• Dataset content:
::::

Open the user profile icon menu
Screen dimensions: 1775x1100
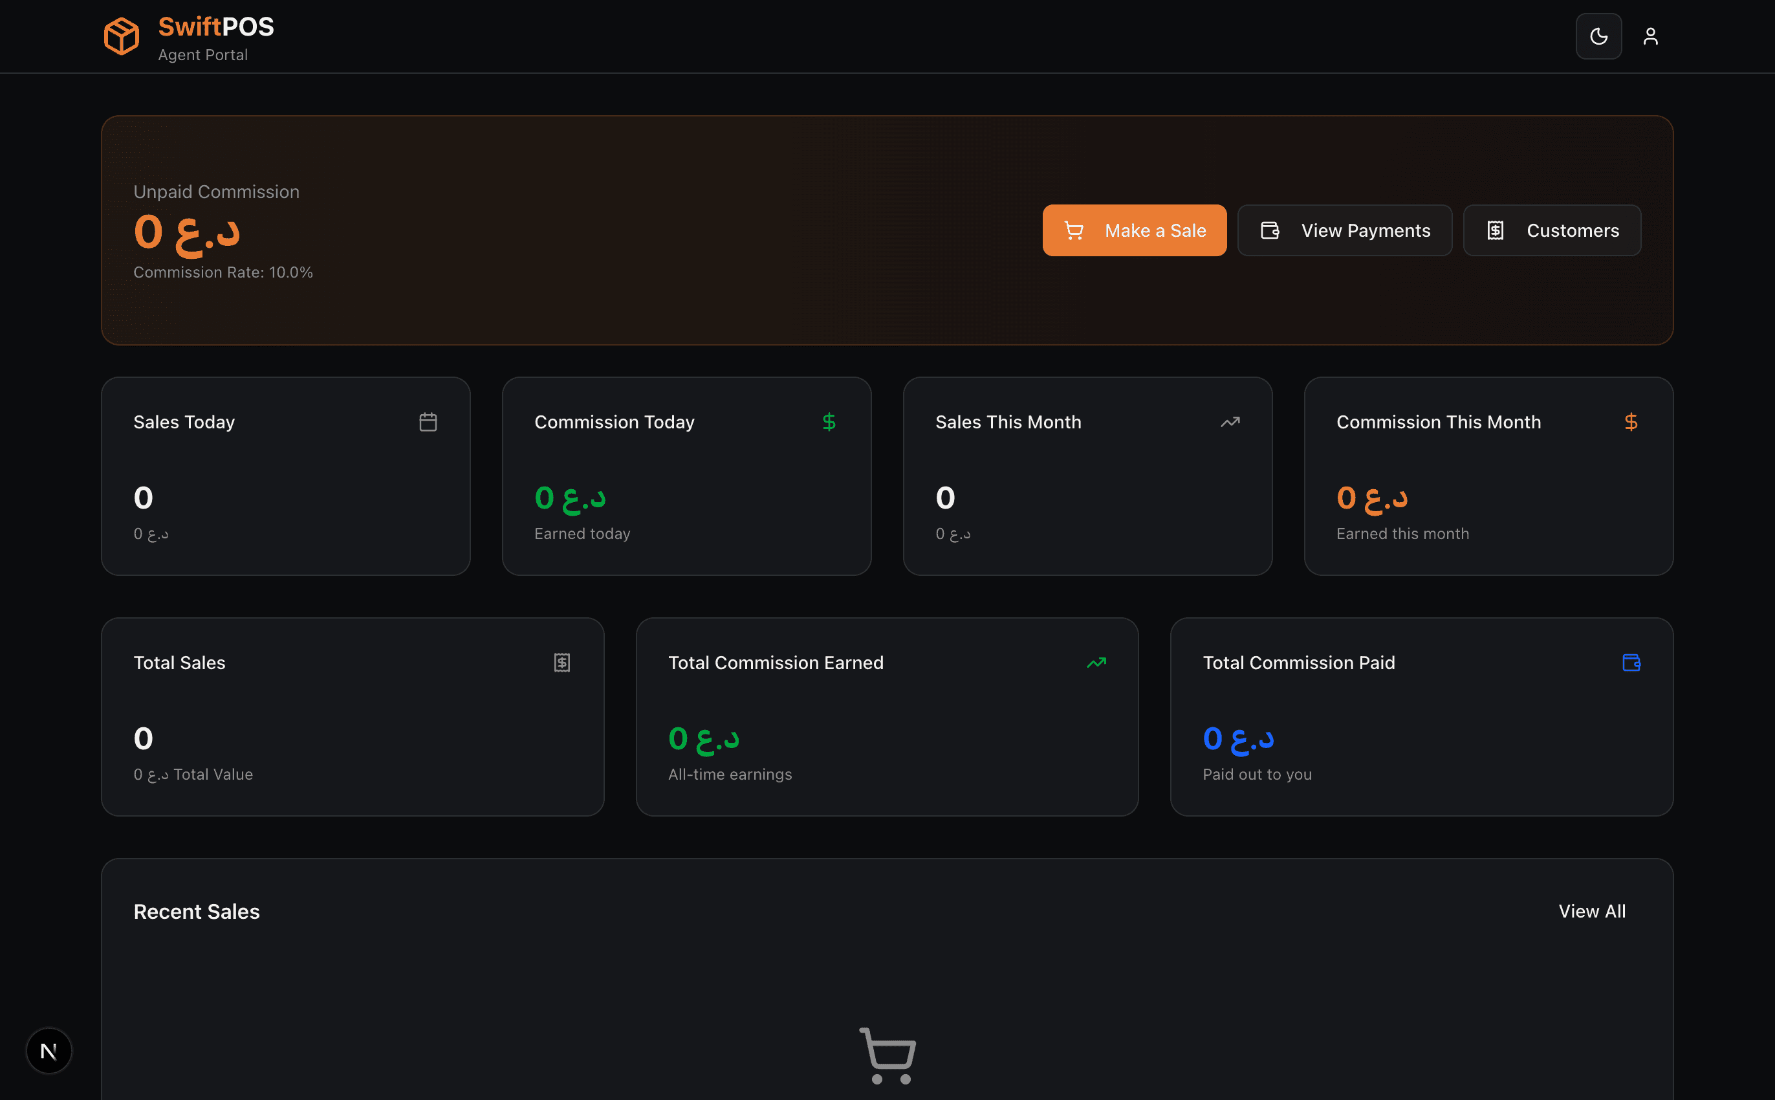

::::

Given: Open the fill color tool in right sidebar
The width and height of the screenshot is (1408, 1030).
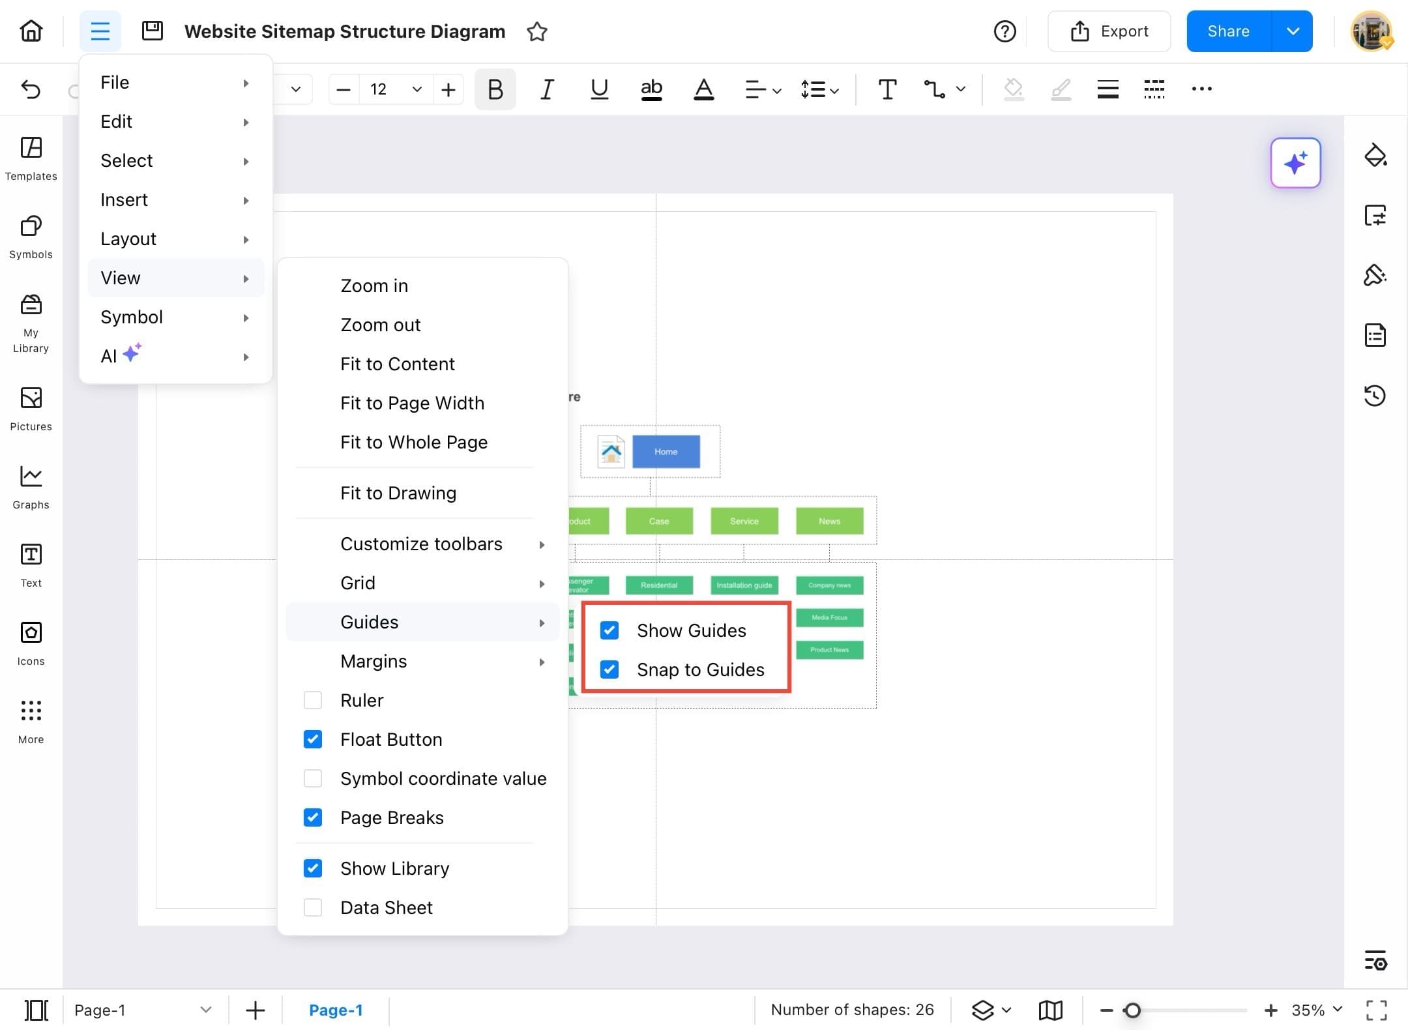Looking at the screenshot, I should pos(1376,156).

::::

• Work order: Return only the lines of the records in which the string "Open" appears.

• Answer box:
Open the user profile icon menu
Given: Open the fill color tool in right sidebar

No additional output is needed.